Exercise> Write the data out again exactly, dropping any images it holds.

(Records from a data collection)
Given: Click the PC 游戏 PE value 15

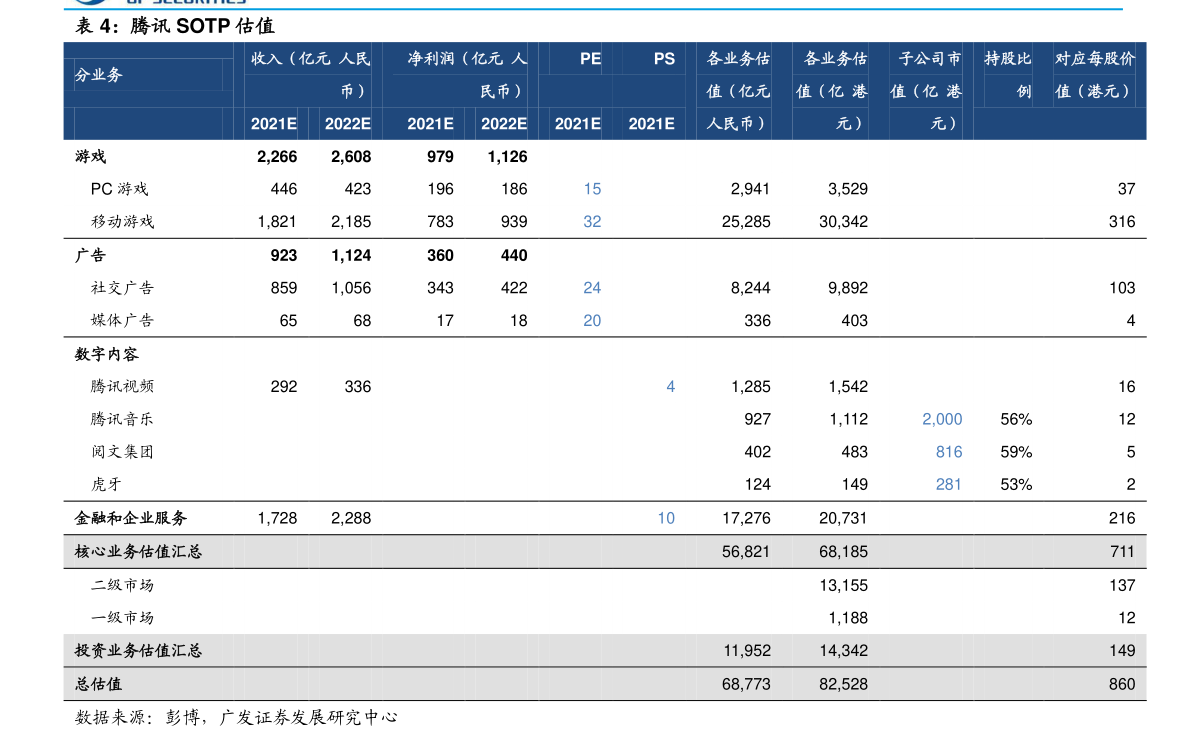Looking at the screenshot, I should click(x=592, y=189).
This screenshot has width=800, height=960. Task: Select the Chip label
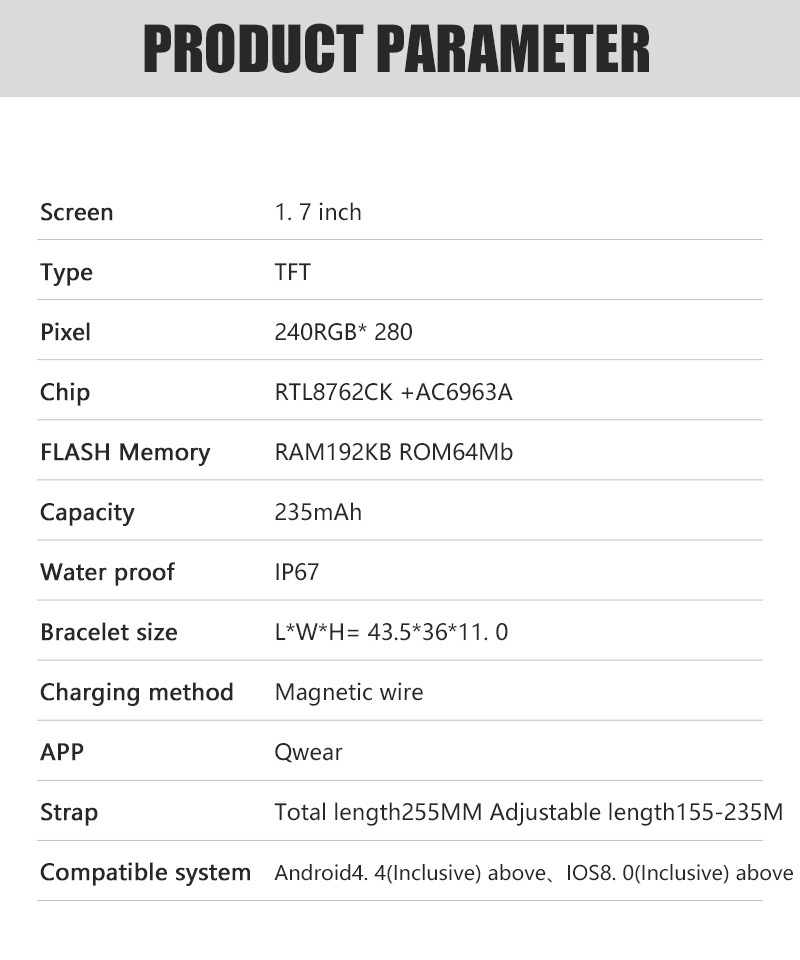[65, 392]
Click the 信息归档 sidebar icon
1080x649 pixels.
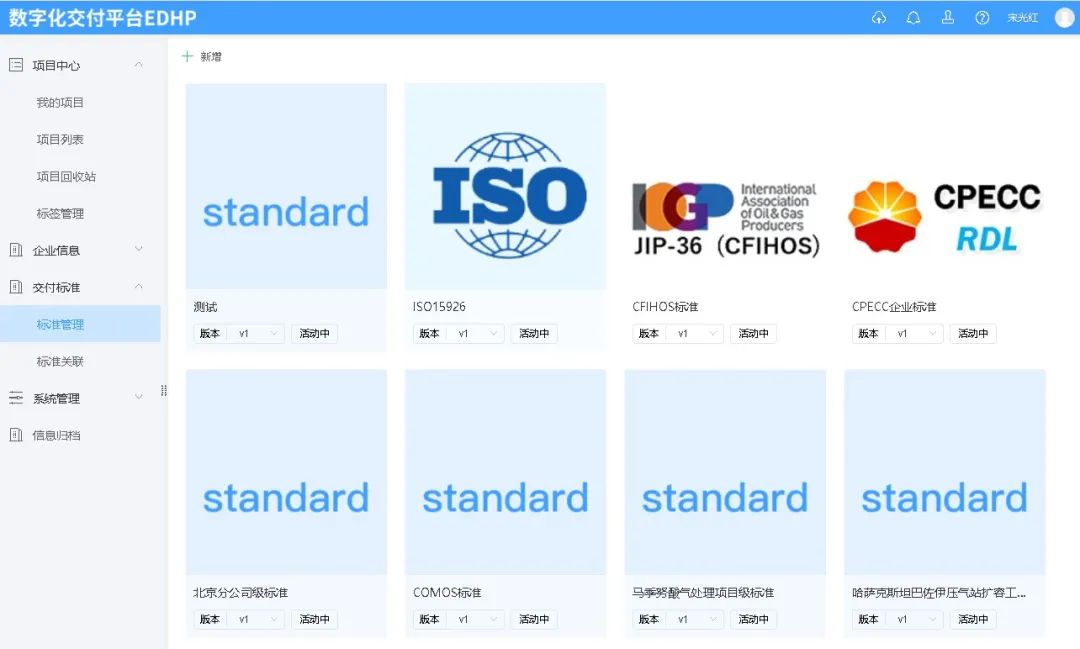coord(14,434)
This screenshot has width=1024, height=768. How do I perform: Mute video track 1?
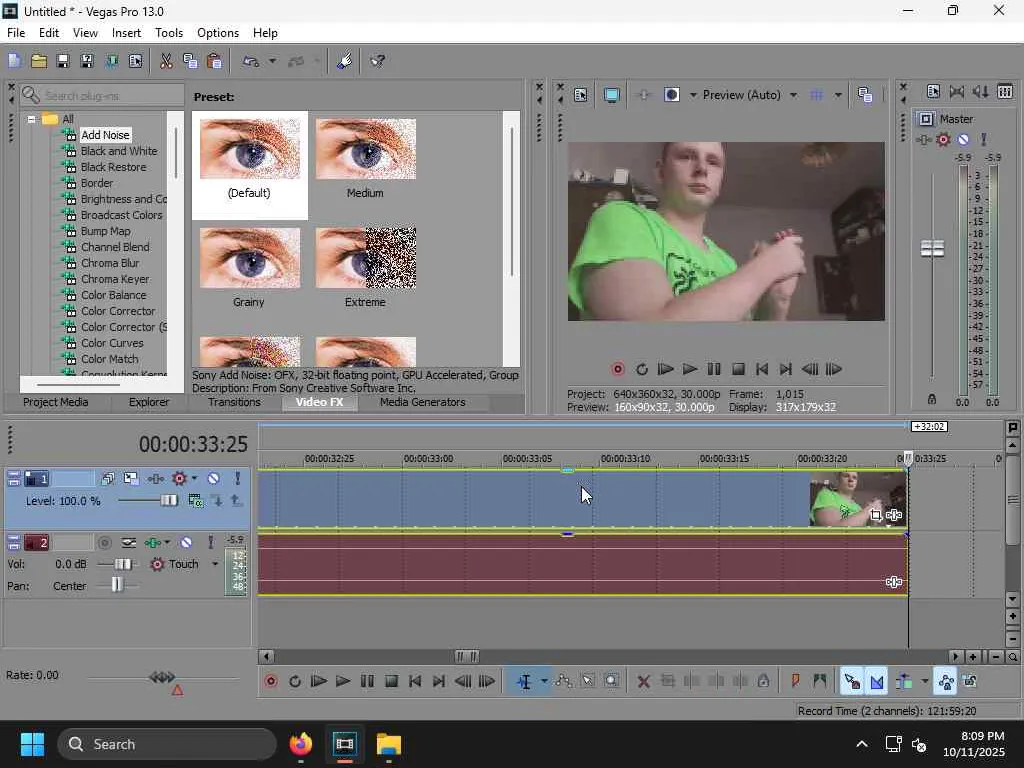[x=213, y=479]
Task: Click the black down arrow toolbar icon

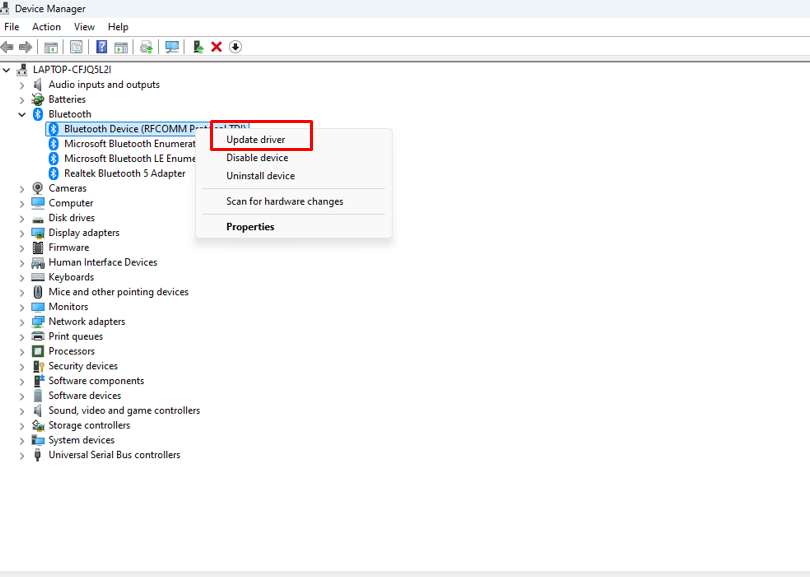Action: click(236, 47)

Exercise response>
Given: Click the PC 游戏 PE value 15

Looking at the screenshot, I should click(x=592, y=189).
This screenshot has width=800, height=960. Task: Select the Chip label
[65, 392]
Click the 信息归档 sidebar icon
1080x649 pixels.
coord(14,434)
This screenshot has width=1024, height=768. How do I perform: Mute video track 1?
[x=213, y=479]
Task: Click the black down arrow toolbar icon

Action: click(236, 47)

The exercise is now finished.